Cambridge firm Dovetailed has unveiled its unique approach to 3D food printing. Using the molecular gastronomic technique of spherification, the firm is developing a method for 3D fruit printing that has the potential to change the way that food printing is looked at entirely.
At Tech Food Hack this month, “an experimental dining hackathon” organized by Dovetailed and Microsoft Research Cambridge, the firm showed off its spherification printer capable of 3D printing liquid drops of different flavours into a predetermined shape for the “creation of interesting bespoke fruits.”
Spherification works by taking a liquid, combining it with a sodium rich gel, like sodium alginate, and introducing it to a cold solution of calcium chloride. This results in the formation of a delicate skin around the liquid, containing it in a sphere-shape. Dovetailed’s 3D fruit printer applies this process to fruit juices, presumably dripping fruit juice combined with sodium alginate into a cold bath of calcium chloride in a programmed formation.
Creative Director and Founder of Dovetailed, Vaiva Kalnikaitė thinks their 3D fruit printer will open up new possibilities not only to professional chefs but also to our home kitchens.

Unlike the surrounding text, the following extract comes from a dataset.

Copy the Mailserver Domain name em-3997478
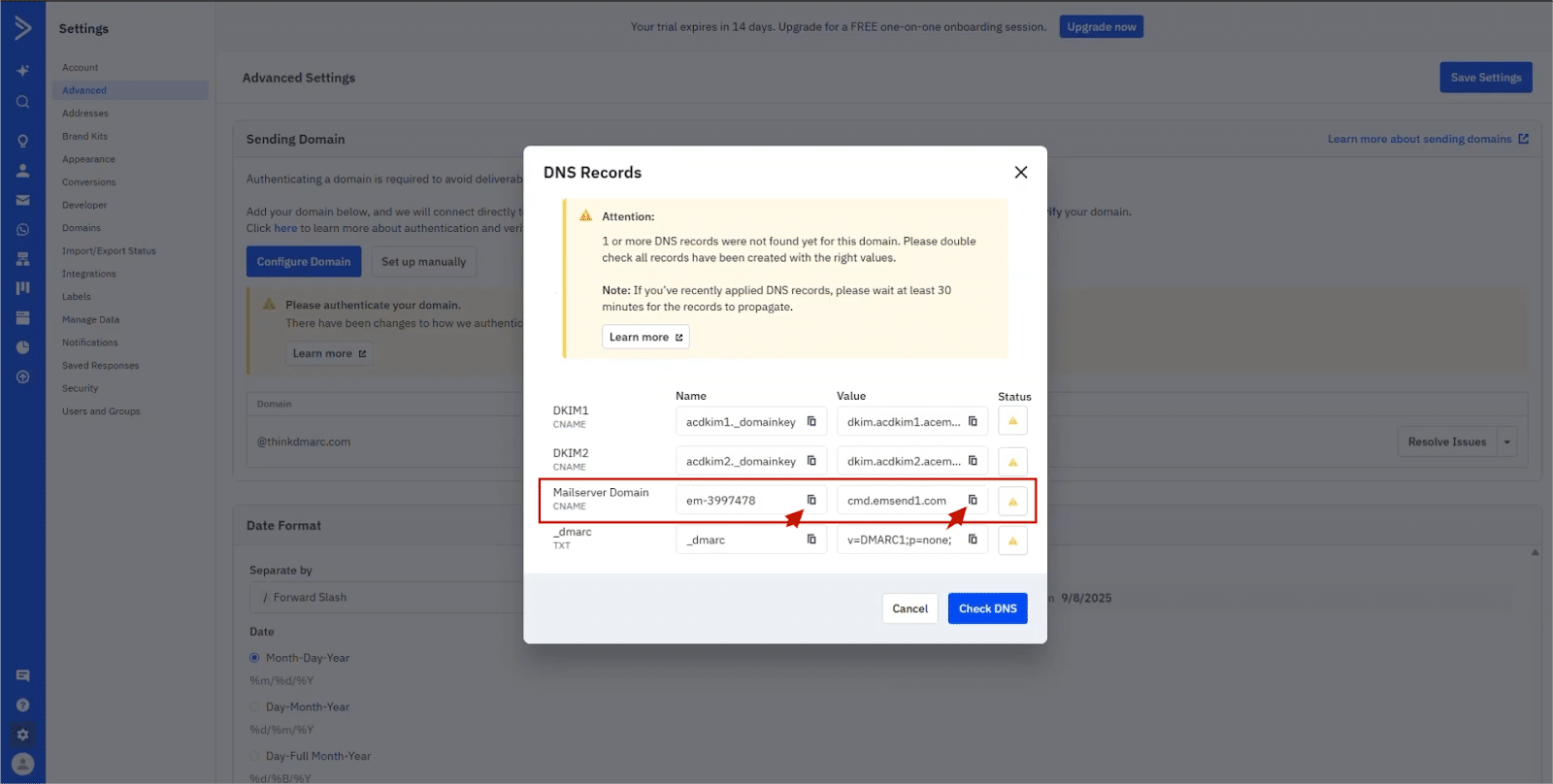The width and height of the screenshot is (1553, 784). tap(811, 500)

The drops created through spherification liquify in an eater’s mouth, which does limit the sorts of foods that can be created with Dovetailed’s 3D fruit printer. Also the shapes created with the printer are not very tightly controlled, yet.
Once the process is perfected and demonstrated with a wider variety of forms and flavors, it’s easy to imagine endless combinations of fun and innovative 3D-printed recipes.